硬牙剣をガリウスに見せるために、俺たちはボロ家の中へと入っていく。
「へえ。中は意外と広いんだね」
「まあ、見た目よりは意外としっかりしているでござるよ。一応、ここも小さな工房になっているのでござる。そのへんのガラクタを直したり、修理を持ち込まれたりってのもあるのでござるよ」
「こんなところで客を取っているってこと? 儲からないでしょ」
「確かにそうでござるな。せいぜいその日食う分の糧を得る程度のものでござるよ」
「……そっか。まあそんなことはいいや。とりあえず、先にこの剣を見る?」
「拝見するでござる」
この貧民街でまともな仕事なんてあるんだろうか。
気にはなったが、ひとまず置いておいて魔法剣の話に戻す。
工房でもあるらしく大きめの机があったので、その上に硬牙剣を乗せた。
「これは、やはり魔法剣で間違いないでござるな。
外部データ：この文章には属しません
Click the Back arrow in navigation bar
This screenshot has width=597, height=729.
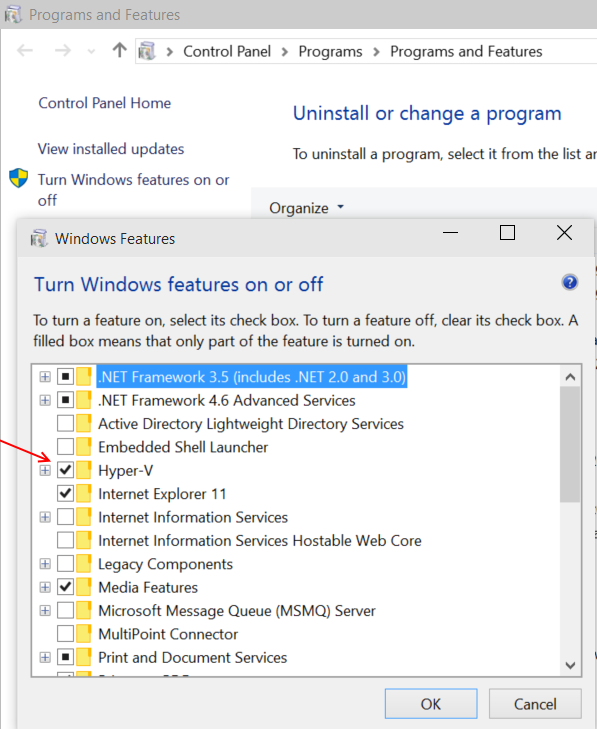(x=25, y=50)
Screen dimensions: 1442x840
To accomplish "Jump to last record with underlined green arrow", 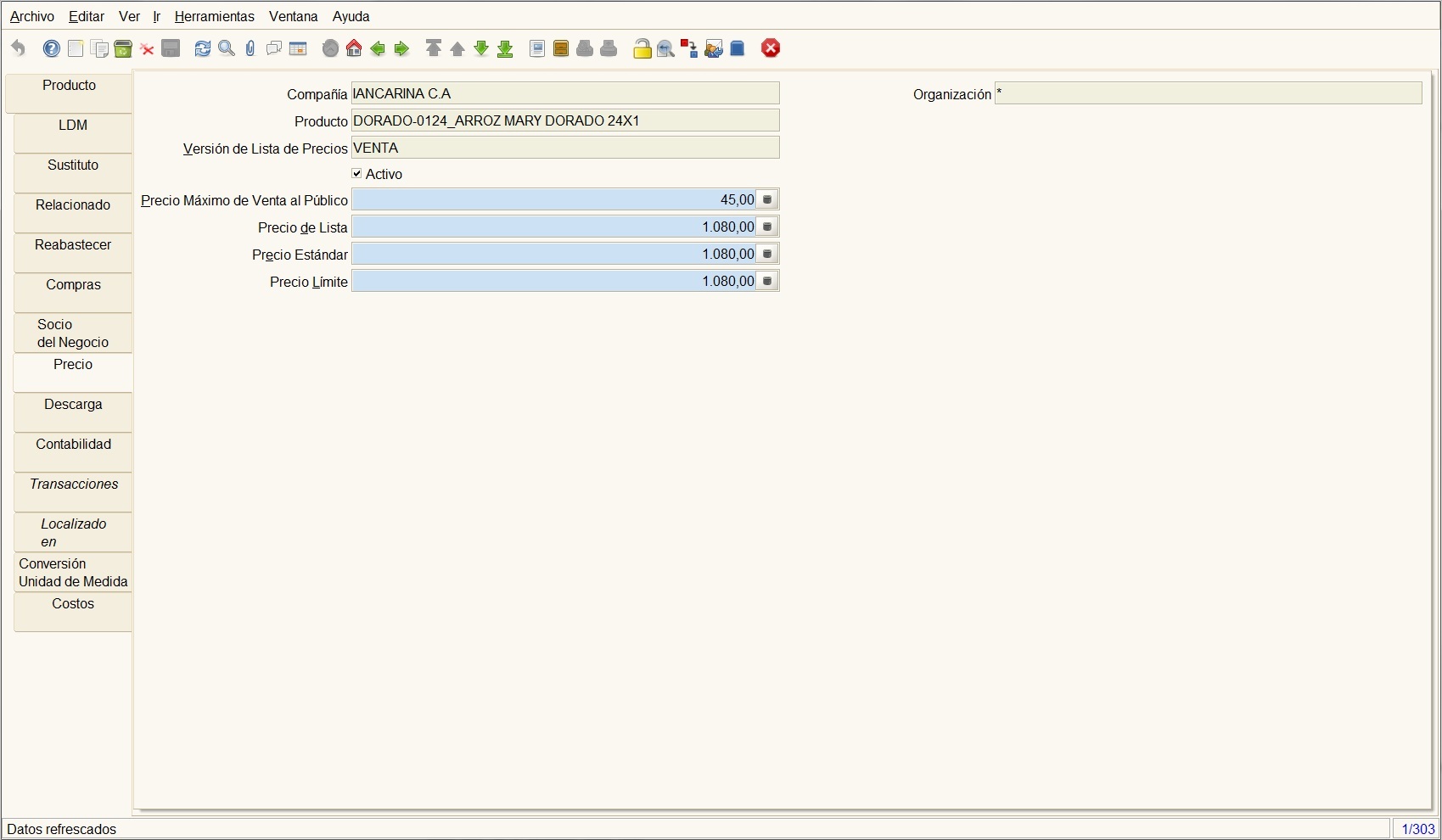I will click(505, 48).
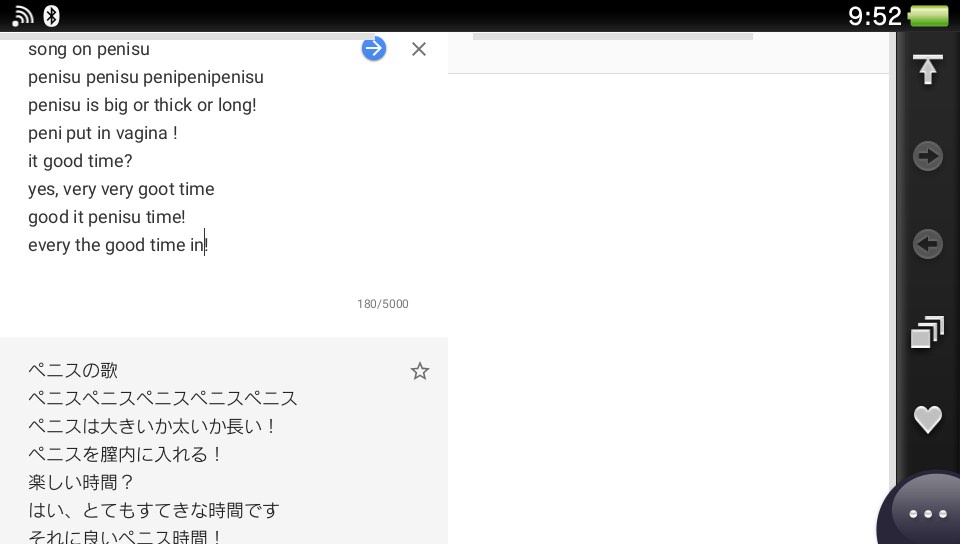Go back with the browser arrow
The image size is (960, 544).
click(x=928, y=244)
すごい……。実物を見るのなんて久しぶりでござるよ」
「おっさん、その剣ってそんなに珍しいものなのか?」
「お主、そんなことも知らずにその坊ちゃんと一緒にいたのでござるか。いいか、よく聞くでござる。魔法剣というのは魔物の素材から作り上げるものでござる。けれど、魔物なんてもうほとんどいないのでござるよ。かつていた魔物の多くは人間が倒して、だいたい絶滅してしまっているからでござるな」
「魔道具とは違うの?」
「うむ。魔道具と比べて頑丈で長持ちだったりと、違う点はあるはずでござる。だが、魔法剣は現代ではほとんど作られていない。魔物がいないからでござるよ。だから、現存する魔法剣というのはだいたいが大昔に作られたものと言われている。けれど、これは違う。まだ新しいものなのでござるよ」
興奮した様子で硬牙剣を見つつ、キクにたいして説明しているガリウス。
そのガリウスが柄に手をかけた。
そして、柄を外してその剣身に刻み込まれた名前を見て、頷く。
「やはり。これを作ったのはグランでござるな?」
「正解。知り合いなの?」
「昔馴染みでござる。あいつのことはよく知っているでござるよ。そうか、生きていたのでござるな」
「元気だよ。今、俺の生まれた国で船を作って月に行っているよ」
「月に? はは、あいつらしい。かつて魔法剣を作るために魔物がいるかもしれないと言って飛び出していったのでござる。もう死んだものだと思ってたが、そうか、生きていたでござるか」
「泣いているのか、おっさん?」
「年を取ると涙腺が弱くなるものでござるよ」
このガリウスはグランと知り合いだったようだ。
キクに泣き顔をあれこれ言われながらも、涙が止まらないようだ。
けど、顔は笑っている。
死んだと思っていたグランが生きていたと知って、笑いながら泣いていた。
それからしばらくガリウスは涙を流し続け、その間、俺はグランのことを説明していったのだった。